第13話 狩りの始まり
暗闇の中、リルリーシャを背負いながら祐治は歩き続けた。どこに向かっているかは全くわからないが、村から離れるだけなら何の問題もなかった。適当に森の中を進んでいけば木々が自分でもわからないどこかに身を隠してくれる。
「……おい、ここはどこじゃ。私はあやつの家で……」
ふいに背中からリルリーシャの声が聞こえた。弱々しいがいつもの、魔女としての言葉だった。

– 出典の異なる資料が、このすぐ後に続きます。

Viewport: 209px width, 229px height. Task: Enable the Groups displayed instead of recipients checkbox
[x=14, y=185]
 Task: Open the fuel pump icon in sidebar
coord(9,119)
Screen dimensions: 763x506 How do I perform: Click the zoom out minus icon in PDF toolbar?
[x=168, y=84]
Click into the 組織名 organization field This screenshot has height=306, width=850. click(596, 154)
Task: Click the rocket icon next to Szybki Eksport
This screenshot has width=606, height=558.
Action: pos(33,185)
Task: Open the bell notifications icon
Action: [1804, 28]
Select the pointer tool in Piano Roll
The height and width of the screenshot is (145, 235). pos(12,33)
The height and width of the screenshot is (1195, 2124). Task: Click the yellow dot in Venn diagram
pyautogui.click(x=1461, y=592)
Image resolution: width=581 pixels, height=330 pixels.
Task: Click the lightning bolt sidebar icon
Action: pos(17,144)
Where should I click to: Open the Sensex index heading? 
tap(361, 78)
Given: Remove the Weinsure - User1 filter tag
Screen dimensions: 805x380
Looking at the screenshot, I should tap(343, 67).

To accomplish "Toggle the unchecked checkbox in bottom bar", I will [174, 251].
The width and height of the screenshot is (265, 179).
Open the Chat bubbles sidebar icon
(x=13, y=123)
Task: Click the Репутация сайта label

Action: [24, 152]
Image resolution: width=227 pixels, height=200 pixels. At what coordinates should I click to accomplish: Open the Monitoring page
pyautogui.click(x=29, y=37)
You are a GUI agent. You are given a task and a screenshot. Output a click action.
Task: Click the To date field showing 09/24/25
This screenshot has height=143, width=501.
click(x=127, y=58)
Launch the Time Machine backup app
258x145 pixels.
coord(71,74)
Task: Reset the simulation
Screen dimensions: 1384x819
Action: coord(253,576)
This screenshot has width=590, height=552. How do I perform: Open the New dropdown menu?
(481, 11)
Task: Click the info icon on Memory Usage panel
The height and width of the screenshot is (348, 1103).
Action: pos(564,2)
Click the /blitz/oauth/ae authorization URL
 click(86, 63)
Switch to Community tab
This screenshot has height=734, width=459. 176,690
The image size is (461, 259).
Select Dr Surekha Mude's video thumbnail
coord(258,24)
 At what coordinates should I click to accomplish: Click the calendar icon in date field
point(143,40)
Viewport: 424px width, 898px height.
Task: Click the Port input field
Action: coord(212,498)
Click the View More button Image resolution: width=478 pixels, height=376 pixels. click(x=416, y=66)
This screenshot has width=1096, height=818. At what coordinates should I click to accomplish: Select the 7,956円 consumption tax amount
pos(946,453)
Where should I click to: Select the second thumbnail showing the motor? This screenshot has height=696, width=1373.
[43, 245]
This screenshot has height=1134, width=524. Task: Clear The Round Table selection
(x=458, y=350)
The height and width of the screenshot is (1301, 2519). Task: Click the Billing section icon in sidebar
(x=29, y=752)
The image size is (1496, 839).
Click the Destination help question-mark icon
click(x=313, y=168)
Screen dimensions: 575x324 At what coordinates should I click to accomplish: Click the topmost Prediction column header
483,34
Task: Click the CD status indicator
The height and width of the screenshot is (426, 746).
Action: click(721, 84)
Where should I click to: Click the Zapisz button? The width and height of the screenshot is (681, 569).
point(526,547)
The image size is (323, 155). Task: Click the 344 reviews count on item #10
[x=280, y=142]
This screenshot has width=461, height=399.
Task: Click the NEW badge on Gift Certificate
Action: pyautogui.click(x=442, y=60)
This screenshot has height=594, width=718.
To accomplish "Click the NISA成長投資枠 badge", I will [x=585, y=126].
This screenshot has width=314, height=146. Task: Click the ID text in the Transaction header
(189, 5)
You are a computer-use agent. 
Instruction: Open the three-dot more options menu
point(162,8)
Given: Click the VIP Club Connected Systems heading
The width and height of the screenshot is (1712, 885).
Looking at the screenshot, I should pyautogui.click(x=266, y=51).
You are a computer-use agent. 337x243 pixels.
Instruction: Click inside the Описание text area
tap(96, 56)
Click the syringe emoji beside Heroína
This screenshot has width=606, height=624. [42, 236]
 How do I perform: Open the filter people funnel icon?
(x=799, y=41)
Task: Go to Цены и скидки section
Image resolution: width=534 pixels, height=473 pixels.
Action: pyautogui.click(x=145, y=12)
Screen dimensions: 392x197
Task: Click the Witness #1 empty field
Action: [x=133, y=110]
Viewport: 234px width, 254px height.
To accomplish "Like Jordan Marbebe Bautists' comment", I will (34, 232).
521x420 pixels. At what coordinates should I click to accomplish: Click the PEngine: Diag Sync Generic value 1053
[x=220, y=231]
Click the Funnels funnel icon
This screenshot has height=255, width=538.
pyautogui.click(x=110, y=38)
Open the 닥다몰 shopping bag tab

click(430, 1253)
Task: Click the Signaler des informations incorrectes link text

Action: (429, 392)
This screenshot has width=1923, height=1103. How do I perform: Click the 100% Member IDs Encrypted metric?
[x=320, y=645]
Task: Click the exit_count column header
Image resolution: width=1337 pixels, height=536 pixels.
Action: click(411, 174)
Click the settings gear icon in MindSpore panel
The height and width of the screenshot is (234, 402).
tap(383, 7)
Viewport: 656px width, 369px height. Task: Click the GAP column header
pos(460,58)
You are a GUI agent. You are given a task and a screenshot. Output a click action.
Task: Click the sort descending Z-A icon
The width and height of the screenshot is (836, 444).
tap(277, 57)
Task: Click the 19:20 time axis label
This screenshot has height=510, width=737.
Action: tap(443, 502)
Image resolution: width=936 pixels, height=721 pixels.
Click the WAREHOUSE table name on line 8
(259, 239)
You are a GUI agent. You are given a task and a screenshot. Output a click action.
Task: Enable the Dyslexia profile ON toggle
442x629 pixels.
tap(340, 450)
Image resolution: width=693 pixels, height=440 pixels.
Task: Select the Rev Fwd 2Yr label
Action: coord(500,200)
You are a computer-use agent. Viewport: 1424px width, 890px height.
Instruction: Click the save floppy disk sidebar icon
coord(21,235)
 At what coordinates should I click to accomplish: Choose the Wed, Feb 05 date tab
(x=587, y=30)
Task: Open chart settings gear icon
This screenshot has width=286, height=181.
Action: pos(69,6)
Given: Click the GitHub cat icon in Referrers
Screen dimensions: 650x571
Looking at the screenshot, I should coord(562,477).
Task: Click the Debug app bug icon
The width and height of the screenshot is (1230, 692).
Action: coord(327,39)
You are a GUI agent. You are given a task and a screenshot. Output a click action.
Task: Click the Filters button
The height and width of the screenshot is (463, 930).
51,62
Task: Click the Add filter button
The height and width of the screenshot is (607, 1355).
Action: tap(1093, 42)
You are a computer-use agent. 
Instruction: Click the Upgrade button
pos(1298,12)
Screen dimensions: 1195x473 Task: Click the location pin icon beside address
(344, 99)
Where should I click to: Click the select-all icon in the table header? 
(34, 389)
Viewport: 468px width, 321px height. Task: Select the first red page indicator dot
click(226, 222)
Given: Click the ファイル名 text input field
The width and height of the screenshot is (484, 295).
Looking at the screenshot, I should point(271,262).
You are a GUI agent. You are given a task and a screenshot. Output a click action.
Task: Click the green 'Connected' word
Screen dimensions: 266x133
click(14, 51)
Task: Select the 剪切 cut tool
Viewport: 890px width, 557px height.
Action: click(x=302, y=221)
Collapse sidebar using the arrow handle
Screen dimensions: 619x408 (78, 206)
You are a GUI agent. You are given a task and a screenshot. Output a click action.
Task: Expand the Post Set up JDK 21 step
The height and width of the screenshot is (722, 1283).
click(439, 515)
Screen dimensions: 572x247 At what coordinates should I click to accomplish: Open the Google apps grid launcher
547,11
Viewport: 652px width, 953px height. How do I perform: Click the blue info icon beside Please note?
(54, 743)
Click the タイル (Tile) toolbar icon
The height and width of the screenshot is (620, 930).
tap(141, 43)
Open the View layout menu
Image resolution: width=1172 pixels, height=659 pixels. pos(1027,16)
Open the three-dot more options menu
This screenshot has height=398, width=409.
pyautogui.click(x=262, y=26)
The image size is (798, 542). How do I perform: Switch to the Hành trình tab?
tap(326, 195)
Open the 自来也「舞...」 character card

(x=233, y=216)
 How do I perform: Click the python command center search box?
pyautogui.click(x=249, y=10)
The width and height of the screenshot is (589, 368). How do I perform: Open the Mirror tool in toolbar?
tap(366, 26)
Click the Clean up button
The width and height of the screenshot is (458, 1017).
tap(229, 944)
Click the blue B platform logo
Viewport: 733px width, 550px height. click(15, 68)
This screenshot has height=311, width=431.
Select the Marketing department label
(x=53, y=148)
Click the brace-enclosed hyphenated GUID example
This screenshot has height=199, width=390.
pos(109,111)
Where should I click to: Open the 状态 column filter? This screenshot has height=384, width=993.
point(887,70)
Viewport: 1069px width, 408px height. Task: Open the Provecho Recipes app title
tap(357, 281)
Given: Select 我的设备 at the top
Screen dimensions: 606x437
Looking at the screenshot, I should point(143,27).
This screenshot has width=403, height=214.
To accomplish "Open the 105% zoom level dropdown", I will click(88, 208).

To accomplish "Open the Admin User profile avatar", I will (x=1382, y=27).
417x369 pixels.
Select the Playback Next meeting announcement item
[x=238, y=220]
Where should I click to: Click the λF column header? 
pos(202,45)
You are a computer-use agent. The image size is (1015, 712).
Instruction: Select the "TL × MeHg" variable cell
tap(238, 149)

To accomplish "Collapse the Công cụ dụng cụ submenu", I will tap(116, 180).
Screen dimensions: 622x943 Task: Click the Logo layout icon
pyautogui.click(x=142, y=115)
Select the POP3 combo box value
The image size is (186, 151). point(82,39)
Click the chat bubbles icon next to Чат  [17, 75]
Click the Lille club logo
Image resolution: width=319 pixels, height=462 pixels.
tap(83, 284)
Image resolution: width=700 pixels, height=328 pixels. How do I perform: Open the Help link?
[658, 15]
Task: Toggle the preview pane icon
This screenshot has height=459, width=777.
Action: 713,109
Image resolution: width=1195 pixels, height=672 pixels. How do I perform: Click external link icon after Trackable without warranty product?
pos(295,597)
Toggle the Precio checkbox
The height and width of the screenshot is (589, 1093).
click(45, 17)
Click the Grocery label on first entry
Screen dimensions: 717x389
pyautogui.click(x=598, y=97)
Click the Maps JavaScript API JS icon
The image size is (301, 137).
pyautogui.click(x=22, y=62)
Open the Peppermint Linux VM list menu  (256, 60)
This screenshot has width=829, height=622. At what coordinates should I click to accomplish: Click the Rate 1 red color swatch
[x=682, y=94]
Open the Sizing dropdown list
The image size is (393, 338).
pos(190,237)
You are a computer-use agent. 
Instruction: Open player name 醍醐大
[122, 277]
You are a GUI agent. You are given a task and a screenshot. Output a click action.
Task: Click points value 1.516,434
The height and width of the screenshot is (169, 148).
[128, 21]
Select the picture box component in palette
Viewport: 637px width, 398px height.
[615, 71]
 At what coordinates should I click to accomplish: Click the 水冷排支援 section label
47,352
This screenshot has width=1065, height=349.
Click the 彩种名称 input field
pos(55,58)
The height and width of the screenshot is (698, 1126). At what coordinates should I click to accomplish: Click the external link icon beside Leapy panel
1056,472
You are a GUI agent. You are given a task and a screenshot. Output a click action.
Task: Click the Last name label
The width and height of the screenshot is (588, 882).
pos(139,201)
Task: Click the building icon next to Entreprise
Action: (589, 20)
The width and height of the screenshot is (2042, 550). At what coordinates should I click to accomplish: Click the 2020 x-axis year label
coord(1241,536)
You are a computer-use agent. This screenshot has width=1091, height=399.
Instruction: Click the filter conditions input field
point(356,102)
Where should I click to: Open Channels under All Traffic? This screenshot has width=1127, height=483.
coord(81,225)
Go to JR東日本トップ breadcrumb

「倒れたから運んできた。ここはどこかは俺もわからない」
「倒れた? ……魔力を使いすぎたか。情けない……」
リルリーシャのため息を首筋に感じた。
「覚えてないのか?」
「うむ、恥ずかしいことにな。魔力を使いすぎるとどうもこうなってしまうのじゃよ」
もう一度祐治は首筋に彼女の吐息を感じた。
どうやら本当にリルリーシャは自分の行動を覚えていないようだった。祐治は自分の見て聞いたことをリルリーシャに告げるか一瞬迷ったが、黙っておくことに決めた。あれは彼女が秘めた本心だろう、少なくとも祐治はリルリーシャと過ごしている内にあんな弱々しい面を見せられたことはなかった。つまり、あれは祐治に見せるべきものではないのだ。そうであれば触れてやらないのが優しさというものだろう。
「……無理はするなよ」
代わりに出たこんな言葉に意味が無いことは祐治はわかっていた。こんな薄っぺらい一言で止まるようなら、最初から倒れるまで人のために尽くすことなんてできるはずがない。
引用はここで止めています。